즉, 본 발명은 서열표의 서열번호 1로 나타내는 아미노산 서열을 가지는 면역 글로블린 및(또는) 면역 복합체 친화성 펩티드;서열표의 서열번호 1로 나타내는 아미노산 서열 중 1개 이상을 코드하는 뉴클레오티드 서열;서열표의 서열번호 2로 나타내는 염기 서열 중 1개 이상을 포함하는 상기 뉴클레오티드 서열;서열표의 서열번호 1로 나타내는 아미노산 서열을 코드하는 뉴클레오티드 서열을 하나 이상 가지는 재조합 DNA;서열표의 서열번호 1로 나타내는 아미노산 서열을 코드하는 뉴클레오티드 서열을 하나 이상 가지는 재조합 DNA를 1개 이상 함유하는 미생물에 관한 것이다.

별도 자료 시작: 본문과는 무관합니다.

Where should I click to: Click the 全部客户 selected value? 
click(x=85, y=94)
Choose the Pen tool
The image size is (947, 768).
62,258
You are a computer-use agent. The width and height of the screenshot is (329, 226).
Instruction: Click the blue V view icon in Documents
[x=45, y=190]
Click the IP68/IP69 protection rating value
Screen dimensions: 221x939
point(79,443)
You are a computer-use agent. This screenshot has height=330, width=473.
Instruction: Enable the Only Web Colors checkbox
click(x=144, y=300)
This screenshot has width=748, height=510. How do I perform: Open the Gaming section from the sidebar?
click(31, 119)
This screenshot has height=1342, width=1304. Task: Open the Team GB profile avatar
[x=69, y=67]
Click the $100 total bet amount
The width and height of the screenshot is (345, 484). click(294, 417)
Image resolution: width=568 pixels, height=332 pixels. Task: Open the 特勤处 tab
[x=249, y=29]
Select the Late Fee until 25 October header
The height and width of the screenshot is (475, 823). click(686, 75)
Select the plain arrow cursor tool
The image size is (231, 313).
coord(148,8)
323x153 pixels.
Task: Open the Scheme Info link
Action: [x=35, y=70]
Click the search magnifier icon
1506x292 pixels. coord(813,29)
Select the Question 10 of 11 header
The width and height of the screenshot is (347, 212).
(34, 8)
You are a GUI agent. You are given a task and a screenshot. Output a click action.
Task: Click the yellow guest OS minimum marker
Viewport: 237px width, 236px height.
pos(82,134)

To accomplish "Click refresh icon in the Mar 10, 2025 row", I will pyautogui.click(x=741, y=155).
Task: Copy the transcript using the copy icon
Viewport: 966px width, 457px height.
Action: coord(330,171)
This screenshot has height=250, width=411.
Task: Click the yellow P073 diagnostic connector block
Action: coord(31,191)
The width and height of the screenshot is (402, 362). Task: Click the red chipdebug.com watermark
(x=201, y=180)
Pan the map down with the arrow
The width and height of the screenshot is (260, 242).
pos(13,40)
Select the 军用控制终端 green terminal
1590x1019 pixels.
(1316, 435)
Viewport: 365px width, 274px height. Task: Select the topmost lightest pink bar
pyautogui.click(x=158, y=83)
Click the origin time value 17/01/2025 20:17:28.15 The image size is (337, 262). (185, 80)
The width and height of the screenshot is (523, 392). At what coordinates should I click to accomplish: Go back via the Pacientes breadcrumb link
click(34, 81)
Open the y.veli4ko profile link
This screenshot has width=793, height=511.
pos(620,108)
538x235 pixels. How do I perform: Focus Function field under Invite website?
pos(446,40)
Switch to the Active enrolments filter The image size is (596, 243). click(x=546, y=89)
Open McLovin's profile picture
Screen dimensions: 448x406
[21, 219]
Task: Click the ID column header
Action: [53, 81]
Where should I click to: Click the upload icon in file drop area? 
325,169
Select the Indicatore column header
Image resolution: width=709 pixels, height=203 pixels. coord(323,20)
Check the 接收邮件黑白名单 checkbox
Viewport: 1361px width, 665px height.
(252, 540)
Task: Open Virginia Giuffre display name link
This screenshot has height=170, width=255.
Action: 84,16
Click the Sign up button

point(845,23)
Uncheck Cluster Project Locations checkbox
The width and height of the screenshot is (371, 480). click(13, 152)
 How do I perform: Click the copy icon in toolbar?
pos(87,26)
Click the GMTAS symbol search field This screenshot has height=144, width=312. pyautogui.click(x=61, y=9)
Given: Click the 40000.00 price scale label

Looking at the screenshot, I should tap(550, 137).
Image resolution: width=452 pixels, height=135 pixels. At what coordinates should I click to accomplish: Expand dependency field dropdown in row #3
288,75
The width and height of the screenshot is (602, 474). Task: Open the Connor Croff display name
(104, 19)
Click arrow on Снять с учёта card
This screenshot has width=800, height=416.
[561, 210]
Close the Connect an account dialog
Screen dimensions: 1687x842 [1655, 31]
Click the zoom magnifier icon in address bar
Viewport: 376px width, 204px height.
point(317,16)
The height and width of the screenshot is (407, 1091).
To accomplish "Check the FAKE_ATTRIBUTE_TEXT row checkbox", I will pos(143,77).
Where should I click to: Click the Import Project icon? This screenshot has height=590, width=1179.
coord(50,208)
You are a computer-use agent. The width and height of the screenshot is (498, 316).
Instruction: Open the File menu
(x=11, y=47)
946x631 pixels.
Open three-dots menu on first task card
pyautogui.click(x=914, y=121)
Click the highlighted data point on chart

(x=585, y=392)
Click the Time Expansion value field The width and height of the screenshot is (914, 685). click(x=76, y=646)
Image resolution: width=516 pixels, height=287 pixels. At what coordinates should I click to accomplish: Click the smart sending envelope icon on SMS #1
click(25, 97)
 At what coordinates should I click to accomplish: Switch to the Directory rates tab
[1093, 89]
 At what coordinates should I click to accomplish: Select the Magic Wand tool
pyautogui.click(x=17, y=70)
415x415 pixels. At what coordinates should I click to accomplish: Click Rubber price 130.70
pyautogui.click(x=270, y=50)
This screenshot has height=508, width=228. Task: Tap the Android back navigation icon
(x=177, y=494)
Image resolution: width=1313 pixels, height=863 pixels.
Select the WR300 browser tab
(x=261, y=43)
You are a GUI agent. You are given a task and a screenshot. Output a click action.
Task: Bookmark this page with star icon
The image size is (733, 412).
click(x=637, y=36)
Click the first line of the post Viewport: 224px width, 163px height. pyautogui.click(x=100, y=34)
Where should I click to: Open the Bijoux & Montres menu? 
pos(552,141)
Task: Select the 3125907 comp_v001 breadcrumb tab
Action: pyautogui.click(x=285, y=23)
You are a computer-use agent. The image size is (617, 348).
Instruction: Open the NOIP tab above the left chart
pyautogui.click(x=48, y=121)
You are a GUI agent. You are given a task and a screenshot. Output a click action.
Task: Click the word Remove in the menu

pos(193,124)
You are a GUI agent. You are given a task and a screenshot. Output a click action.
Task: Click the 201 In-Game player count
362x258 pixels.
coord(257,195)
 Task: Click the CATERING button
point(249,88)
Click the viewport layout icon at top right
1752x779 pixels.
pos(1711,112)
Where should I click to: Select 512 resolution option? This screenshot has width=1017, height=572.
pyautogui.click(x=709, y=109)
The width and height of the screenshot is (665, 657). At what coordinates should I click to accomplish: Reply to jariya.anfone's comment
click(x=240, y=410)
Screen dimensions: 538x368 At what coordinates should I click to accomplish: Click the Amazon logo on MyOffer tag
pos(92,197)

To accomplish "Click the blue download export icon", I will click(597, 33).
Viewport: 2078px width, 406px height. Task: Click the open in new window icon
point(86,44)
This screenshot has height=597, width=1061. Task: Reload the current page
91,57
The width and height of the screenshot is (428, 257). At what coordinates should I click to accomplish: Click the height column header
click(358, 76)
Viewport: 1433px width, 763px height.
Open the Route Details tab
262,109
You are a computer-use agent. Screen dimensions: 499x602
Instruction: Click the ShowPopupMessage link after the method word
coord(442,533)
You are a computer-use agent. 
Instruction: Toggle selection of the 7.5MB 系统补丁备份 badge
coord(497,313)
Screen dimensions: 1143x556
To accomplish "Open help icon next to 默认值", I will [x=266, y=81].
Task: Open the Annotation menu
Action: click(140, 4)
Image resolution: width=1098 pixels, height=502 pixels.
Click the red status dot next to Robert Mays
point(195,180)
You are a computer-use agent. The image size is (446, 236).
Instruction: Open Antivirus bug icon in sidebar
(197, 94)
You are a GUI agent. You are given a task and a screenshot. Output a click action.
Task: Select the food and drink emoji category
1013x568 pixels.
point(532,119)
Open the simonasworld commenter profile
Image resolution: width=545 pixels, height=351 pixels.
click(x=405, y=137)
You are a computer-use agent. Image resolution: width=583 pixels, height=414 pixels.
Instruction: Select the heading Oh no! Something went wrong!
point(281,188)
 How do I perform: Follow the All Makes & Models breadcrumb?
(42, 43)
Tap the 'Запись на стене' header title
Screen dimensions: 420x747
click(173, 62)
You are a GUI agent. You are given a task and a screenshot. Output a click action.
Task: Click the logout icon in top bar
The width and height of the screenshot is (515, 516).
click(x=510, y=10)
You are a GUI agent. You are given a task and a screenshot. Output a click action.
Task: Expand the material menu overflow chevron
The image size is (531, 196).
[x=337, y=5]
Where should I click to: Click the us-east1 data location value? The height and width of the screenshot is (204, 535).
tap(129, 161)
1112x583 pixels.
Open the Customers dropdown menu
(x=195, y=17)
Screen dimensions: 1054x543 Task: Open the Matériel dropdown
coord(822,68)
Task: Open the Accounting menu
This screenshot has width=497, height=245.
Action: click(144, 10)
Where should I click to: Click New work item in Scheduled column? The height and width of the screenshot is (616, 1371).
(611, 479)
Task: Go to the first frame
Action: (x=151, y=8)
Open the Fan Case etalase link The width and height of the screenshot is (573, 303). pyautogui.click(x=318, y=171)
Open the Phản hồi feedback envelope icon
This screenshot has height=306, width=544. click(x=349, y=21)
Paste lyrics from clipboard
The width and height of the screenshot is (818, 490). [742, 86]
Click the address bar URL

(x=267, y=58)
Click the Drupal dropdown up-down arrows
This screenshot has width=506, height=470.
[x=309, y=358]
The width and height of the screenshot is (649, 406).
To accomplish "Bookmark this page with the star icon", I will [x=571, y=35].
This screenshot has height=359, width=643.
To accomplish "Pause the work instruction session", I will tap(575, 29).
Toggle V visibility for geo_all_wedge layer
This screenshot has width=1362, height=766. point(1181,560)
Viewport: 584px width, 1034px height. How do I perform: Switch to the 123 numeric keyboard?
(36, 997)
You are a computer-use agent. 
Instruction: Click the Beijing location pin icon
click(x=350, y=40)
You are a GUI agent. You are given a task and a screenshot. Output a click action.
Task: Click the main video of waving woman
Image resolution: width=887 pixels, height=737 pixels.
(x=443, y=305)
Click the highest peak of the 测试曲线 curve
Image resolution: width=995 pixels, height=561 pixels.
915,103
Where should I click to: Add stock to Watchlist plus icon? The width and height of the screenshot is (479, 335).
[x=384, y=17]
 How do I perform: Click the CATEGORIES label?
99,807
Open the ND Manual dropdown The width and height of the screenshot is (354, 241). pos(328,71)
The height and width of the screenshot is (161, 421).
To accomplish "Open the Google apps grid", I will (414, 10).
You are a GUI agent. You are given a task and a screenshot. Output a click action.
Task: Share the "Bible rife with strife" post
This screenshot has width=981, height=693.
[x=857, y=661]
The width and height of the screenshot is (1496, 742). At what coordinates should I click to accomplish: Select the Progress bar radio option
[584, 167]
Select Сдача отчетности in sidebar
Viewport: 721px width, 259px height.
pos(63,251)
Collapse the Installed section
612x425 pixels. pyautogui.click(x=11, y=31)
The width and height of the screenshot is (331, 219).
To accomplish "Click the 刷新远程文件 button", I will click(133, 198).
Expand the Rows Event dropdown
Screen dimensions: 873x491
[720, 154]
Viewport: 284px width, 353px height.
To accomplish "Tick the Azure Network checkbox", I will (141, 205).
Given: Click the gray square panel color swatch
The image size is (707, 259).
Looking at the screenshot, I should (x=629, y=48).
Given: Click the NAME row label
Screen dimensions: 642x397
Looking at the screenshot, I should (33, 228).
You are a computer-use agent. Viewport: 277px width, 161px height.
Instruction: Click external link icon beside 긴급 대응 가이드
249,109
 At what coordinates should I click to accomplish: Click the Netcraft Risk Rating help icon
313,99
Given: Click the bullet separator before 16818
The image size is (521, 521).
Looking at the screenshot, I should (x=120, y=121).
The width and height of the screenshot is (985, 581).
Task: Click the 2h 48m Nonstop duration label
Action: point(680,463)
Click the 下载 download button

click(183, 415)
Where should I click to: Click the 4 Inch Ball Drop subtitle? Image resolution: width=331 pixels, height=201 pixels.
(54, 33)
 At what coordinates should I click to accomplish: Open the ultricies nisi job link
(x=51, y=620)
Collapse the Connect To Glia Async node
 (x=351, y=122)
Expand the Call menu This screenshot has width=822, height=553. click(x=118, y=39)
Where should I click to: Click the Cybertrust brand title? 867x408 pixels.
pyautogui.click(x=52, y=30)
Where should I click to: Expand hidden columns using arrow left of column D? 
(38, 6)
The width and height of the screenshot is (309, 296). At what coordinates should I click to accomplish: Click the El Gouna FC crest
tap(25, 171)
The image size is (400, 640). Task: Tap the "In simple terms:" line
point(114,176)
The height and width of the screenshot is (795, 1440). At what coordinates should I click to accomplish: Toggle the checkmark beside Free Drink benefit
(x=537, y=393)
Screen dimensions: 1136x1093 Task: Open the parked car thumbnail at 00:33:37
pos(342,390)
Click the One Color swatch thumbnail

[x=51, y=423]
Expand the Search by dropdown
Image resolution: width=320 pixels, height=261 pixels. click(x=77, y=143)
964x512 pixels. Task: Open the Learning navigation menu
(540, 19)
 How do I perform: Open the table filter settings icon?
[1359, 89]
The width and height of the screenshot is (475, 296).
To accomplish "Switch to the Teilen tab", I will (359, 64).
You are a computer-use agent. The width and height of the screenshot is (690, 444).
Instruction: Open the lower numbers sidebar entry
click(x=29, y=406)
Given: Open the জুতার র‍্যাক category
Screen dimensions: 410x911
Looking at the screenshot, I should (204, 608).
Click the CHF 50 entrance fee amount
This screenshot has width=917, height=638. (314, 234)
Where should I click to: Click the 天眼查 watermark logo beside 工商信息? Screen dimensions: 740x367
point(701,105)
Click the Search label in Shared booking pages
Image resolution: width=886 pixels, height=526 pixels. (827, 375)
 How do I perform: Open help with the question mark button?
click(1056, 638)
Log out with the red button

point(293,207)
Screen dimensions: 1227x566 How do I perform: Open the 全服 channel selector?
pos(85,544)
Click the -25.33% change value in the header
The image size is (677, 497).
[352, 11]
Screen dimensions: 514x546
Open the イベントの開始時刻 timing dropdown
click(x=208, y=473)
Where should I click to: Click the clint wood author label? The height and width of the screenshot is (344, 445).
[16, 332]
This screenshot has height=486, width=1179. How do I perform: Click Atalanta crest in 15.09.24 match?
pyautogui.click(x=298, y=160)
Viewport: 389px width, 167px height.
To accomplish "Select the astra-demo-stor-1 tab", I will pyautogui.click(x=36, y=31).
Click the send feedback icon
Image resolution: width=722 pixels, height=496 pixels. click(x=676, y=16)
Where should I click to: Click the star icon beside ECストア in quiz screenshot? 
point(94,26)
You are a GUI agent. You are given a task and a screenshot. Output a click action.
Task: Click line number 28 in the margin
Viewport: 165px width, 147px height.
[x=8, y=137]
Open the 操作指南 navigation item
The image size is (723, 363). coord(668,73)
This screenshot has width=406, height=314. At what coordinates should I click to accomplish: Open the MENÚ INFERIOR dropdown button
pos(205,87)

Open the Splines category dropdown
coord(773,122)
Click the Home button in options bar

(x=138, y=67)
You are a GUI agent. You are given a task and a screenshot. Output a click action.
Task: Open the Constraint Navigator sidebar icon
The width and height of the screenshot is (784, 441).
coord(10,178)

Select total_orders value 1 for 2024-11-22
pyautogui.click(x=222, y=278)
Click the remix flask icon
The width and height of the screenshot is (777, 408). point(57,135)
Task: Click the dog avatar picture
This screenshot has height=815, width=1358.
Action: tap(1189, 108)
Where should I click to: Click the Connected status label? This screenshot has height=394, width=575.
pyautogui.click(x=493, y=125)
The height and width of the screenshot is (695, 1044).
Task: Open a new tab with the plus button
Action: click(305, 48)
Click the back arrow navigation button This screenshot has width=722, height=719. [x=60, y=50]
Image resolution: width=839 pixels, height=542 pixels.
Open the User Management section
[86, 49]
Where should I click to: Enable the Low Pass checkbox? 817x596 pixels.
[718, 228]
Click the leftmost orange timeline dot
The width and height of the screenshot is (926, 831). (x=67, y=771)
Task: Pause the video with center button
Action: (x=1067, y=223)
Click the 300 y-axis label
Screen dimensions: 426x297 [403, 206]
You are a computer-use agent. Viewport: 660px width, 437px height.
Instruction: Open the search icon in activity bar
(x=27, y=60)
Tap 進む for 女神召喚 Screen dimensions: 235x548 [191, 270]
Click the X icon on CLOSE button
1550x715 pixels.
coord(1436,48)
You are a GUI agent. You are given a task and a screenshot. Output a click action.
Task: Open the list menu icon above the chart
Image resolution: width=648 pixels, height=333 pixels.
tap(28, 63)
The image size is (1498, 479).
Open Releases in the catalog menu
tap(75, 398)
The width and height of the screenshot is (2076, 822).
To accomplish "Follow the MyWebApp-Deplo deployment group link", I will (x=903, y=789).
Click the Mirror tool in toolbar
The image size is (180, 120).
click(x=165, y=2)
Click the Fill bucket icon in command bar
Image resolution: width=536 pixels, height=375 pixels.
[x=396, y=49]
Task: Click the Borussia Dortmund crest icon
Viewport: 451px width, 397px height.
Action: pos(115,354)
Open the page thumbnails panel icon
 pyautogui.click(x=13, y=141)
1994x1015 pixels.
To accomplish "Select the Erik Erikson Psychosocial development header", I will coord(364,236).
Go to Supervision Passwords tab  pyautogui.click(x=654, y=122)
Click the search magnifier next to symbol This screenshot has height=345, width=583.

또한, 본 발명은 서열표의 서열번호 1로 나타내는 아미노산 서열 중 1개 이상을 함유하고, 또한, 70개 이하의 아미노산 잔기를 포함하는 펩티드가 고정된 수불용성 담체를 포함하는 면역 글로블린 및(또는) 면역 복합체의 흡착재;상기 흡착재와, 면역 글로블린 및(또는) 면역 복합체를 포함하는 체액을 접촉시키는 것을 특징으로 하는 체액 중의 면역 글로블린 및(또는) 면역 복합체의 흡착방법;액의 입구 및 출구를 가지고, 또한 1개 이상의 필터를 가지는 용기 내에 상기 흡착재가 충전되어 이루어지는 흡착기에 관한 것이다.
이하에 본 발명을 상술한다.
본 발명의 면역 글로블린 및(또는) 면역 복합체 친화성 펩티드는 하기 아미노산 서열 B(서열표의 서열번호 1)로 나타내어진다.
Thr Thr Tyr Lys Leu Val
Ile Asn Gly Lys Thr Leu Lys Gly Glu Thr
Thr Thr Lys Ala Val Asp Ala Glu Thr Ala
Glu Arg Ala Phe Arg X01 Tyr Ala X02 Asp
Asn Gly Val X03 Gly X04 Trp Thr Tyr Asp
Pro Ala Thr Lys Thr Phe Thr Val Thr Glu
Cys
(단, X01은 Asn, Lys, Gln의 3종의 아미노산에서 선택된 1종, X02는 Thr, Asn의 2종의 아미노산에서 선택된 1종, X03은 Glu, Asp의 2종의 아미노산에서 선택된 1종, X04는 Leu, Val, IIe, Met의 4종의 아미노산에서 선택된 1종임)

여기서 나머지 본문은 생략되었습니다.